Document segment —
###
Send a portion of your production traffic to your newly deployed service and see how it’s handled in terms of performance and possible regressions. Did something go wrong? Just stop the shadowing and put your new service down – with zero impact on production. This technique is also known as “Dark Launch” and described in detail by CRE life lessons: What is a dark launch, and what does it do for me? blog post by Google.

A proper configuration of load balancers/proxies/message queues will do the trick. If you are developing a cloud native application (Kubernetes / Microservices) you can use solutions like:

HAProxy

HAProxy is an open source easy to configure proxy server.

Envoy proxy

Envoy proxy is open source and a bit more advanced than HAProxy. Wired to suit the microservice world, this proxy was built into the microservices world and offers functionalities of service discovery, shadowing, circuit breaking and dynamic configuration via API.

Istio

Istio is a full open-source service mesh solution. Under the hood it uses the Envoy proxy as a sidecar container in every pod. This sidecar is responsible for the incoming and outgoing communication. Istio control service access, security, routing and more.

Canarying in Production

Google SRE Book defines “canarying” as the following:

To conduct a canary test, a subset of servers is upgraded to a new version or configuration and then left in an incubation period. Should no unexpected variances occur, the release continues and the rest of the servers are upgraded in a progressive fashion. Should anything go awry, the modified servers can be quickly reverted to a known good state.

This technique, as well as similar (but not the same!) Blue-Green deployment and A/B testing techniques are discussed in this Cristian Posta blog post while the caveats and cons of canarying are reviewed here. As for recommended tools,

Spinnaker

Netflix open-sourced the Spinnaker CD platform leverages the aforementioned and many other deployment best practices (as in everything Netflix, built bearing microservices in mind).

ElasticBeanstalk

AWS supports Blue/Green deployment with its PaaS ElasticBeanstalk solution

Azure App Services

Azure App Services has its own staging slots capability that allows you to apply the prior techniques with a zero downtime.
###
Collected data —
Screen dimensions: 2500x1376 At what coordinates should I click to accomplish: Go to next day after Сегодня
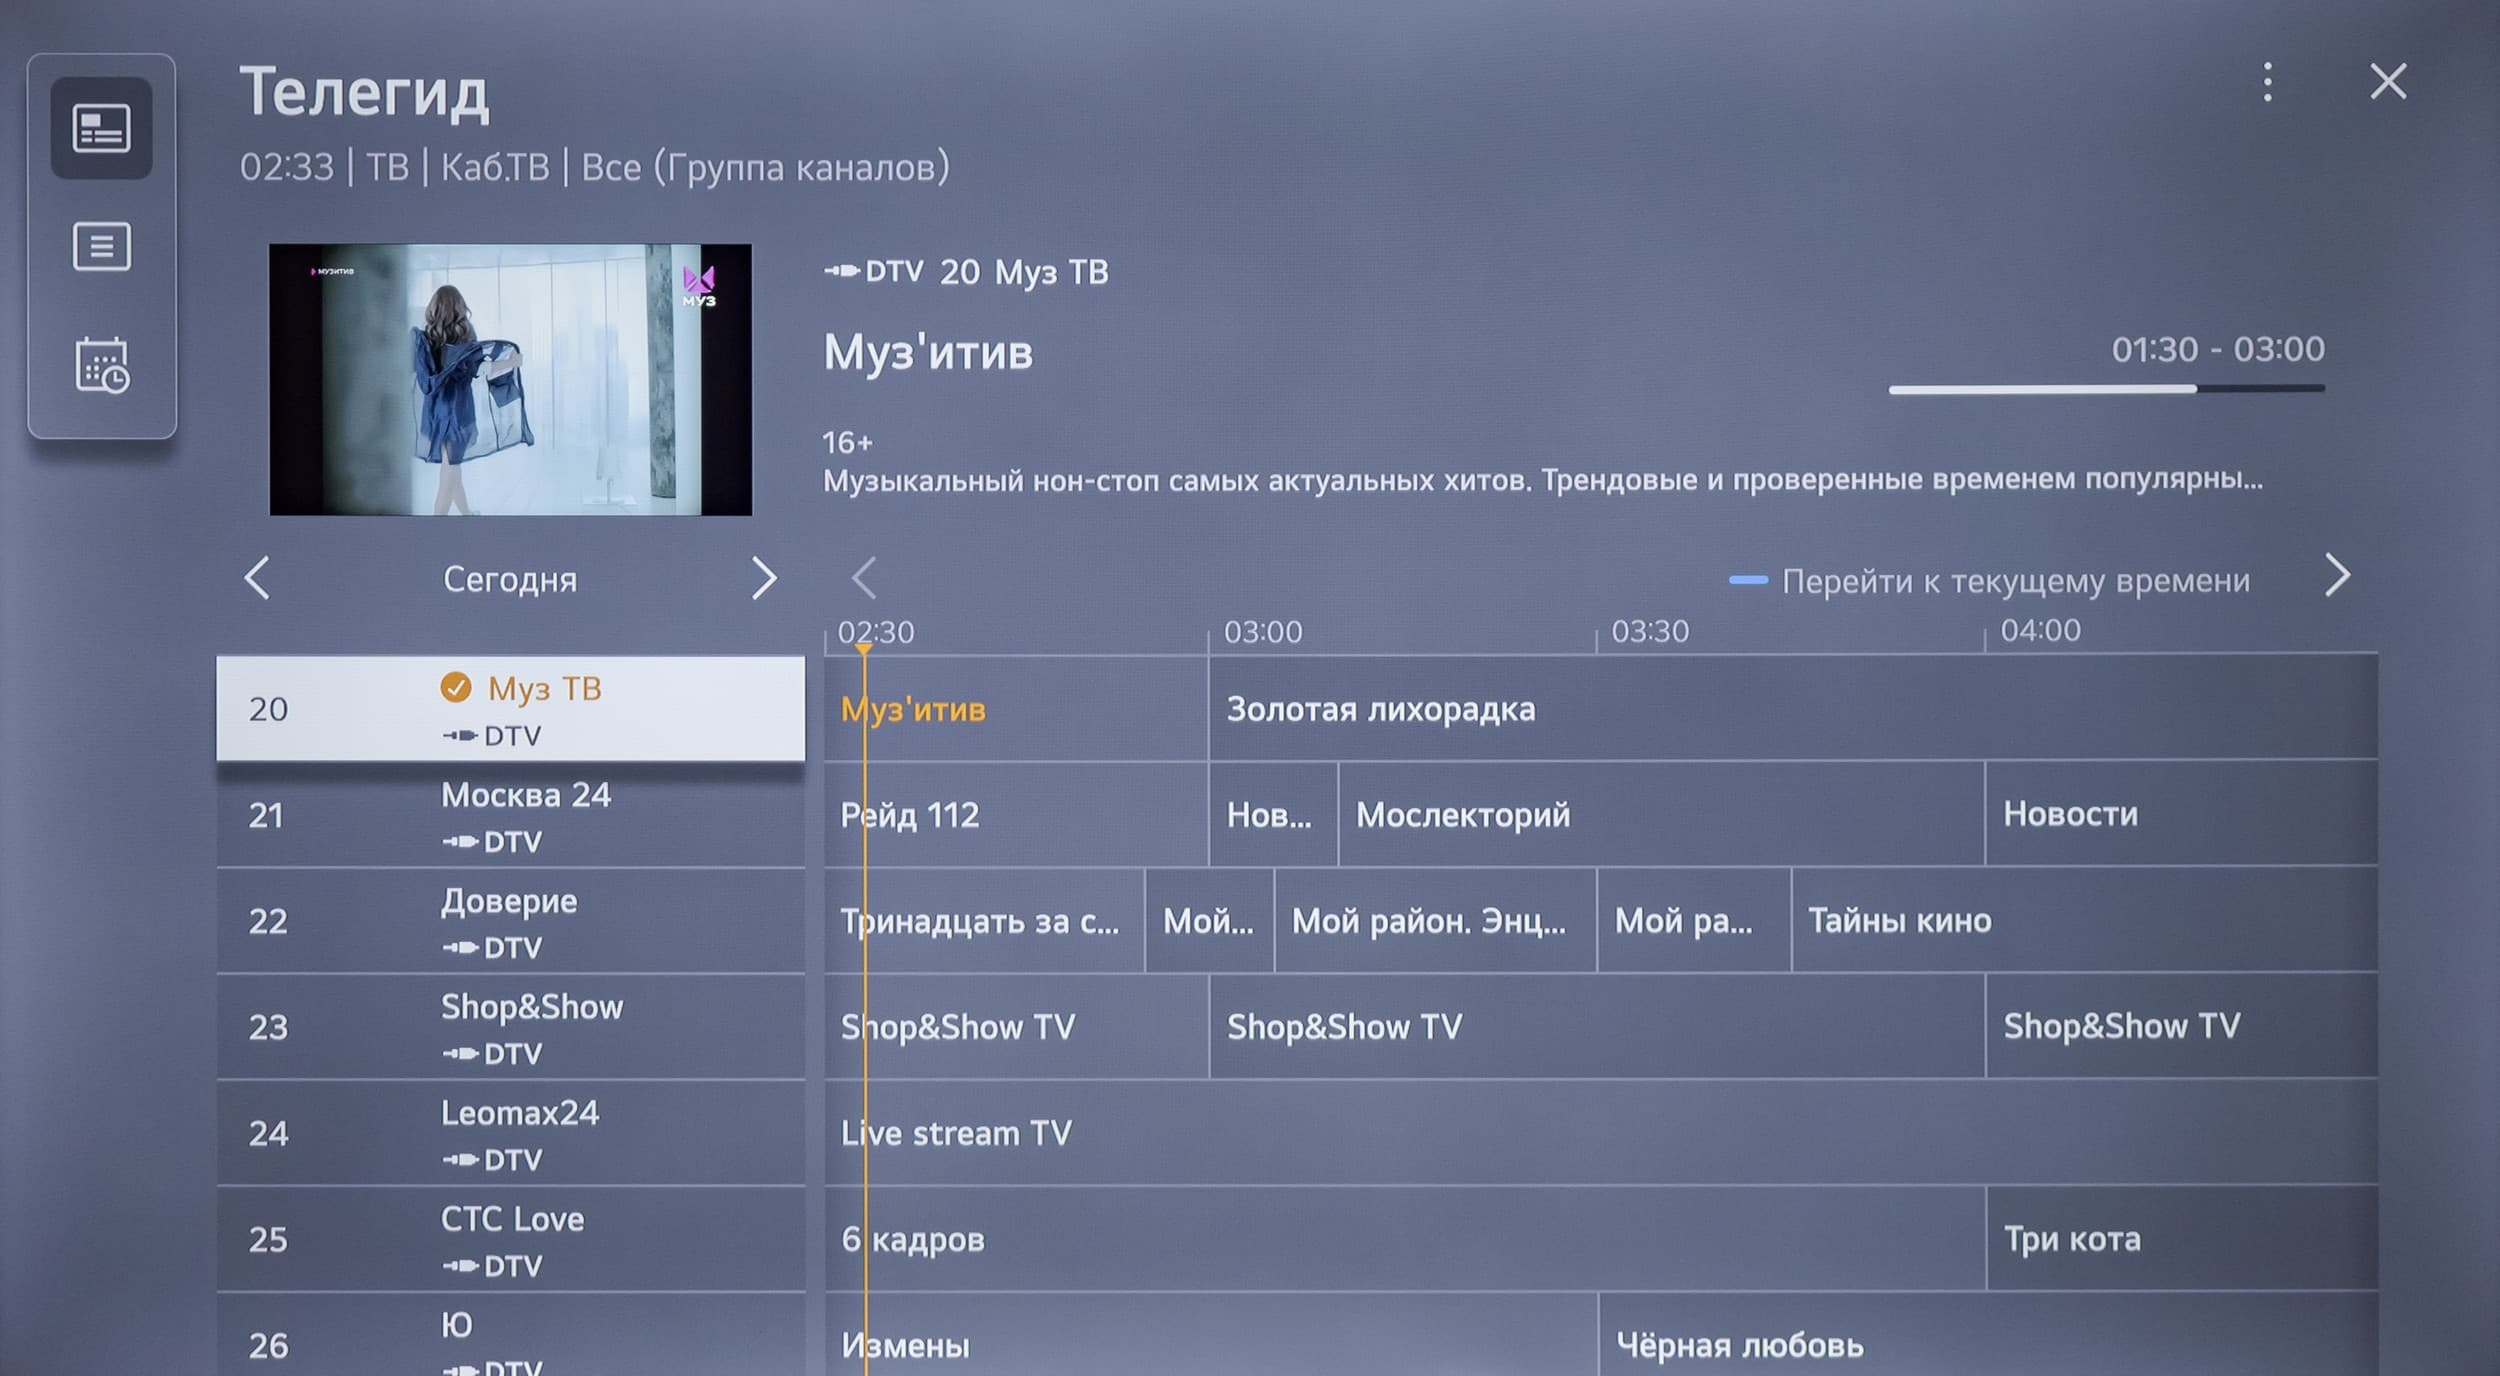763,578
###
Exercises —
1 – Summarize the passage on traffic shadowing and canarying in two sentences.
2 – Output the part of the passage on traffic shadowing and canarying that opens with the words containing "Envoy proxy is" and closes with "routing and more.".

Results for the exercise —
1 – The passage describes sending a portion of production traffic to a newly deployed service to check its performance and possible regressions, a technique also known as a dark launch that can be stopped with zero impact on production and carried out with tools such as HAProxy, Envoy proxy, and Istio. It also describes canarying, in which a subset of servers is upgraded and left in an incubation period before the release either continues to the rest of the servers or is reverted, and it names Spinnaker, ElasticBeanstalk, and Azure App Services as recommended tools.

2 –
Envoy proxy is open source and a bit more advanced than HAProxy. Wired to suit the microservice world, this proxy was built into the microservices world and offers functionalities of service discovery, shadowing, circuit breaking and dynamic configuration via API.

Istio

Istio is a full open-source service mesh solution. Under the hood it uses the Envoy proxy as a sidecar container in every pod. This sidecar is responsible for the incoming and outgoing communication. Istio control service access, security, routing and more.